Shatter the sound of silence!

Wake up!  Look up!  Stand up!  Speak up!  Act up for Jesus!

Salt!  Shine!  Leavenate!







1 comment:

Rj said...

Will Campbell's Easter Chicken Story

You know, Preacher Will, that Church of yours and Mr. Jesus is like an Easter chicken my little Karen got one time. Man, it was a pretty thing. Dyed a deep purple. Bought it at a grocery store...And it served a real useful purpose. Karen loved it. It made her happy. And that made me and her Mamma happy. Okay?...But pretty soon that baby chicken started feathering out. You know, sprouting little pin feathers.

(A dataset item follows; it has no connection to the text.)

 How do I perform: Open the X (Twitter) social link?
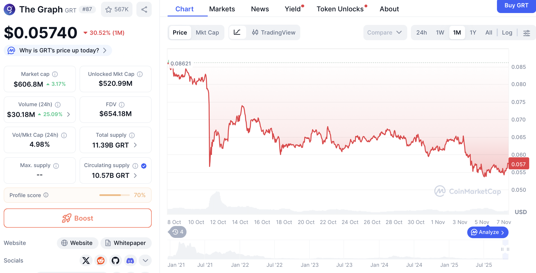86,261
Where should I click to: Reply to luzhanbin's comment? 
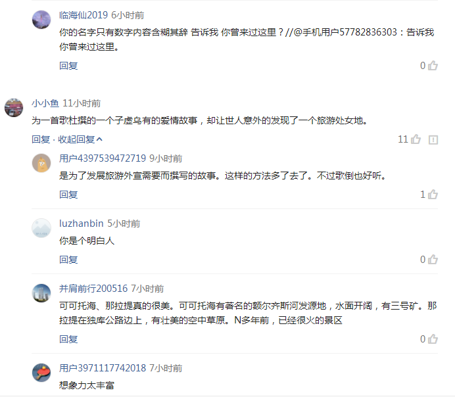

Wings and tail and all that. And you know what? Them new feathers weren't purple at all. That damn chicken was a Rhode Island Red. And when all them little red feathers started growing out from under that purple it was one hell of a sight. All of a sudden Karen couldn't stand that chicken any more...

Well, we took that half-purple and half-red thing out to her Grandma's house and threw it in the chicken yard with all the other chickens. It was still different, you understand. That little chicken. And the other chickens knew it was different. And they resisted it like hell. Pecked it, chased it all over the yard. Wouldn't have anything to do with it. Wouldn't even let it get on the roost with them. And that little chicken knew it was different too. It didn't bother any of the others. Wouldn't fight back or anything. Just stayed by itself. Really suffered too.

But little by little, day by day, that chicken came around. Pretty soon, even before all the purple grew off it, while it was still just a little bit different, that damn thing was behaving just about like the rest of them chickens. Man, it would fight back, peck the hell out of the ones littler than it was, knock them down to catch a bug if it got to it in time. Yes sirree bob, the chicken world turned that Easter chicken around. And now you can't tell one chicken from another. They're all just alike. The Easter chicken is just one more chicken.

There ain't a damn thing different about it.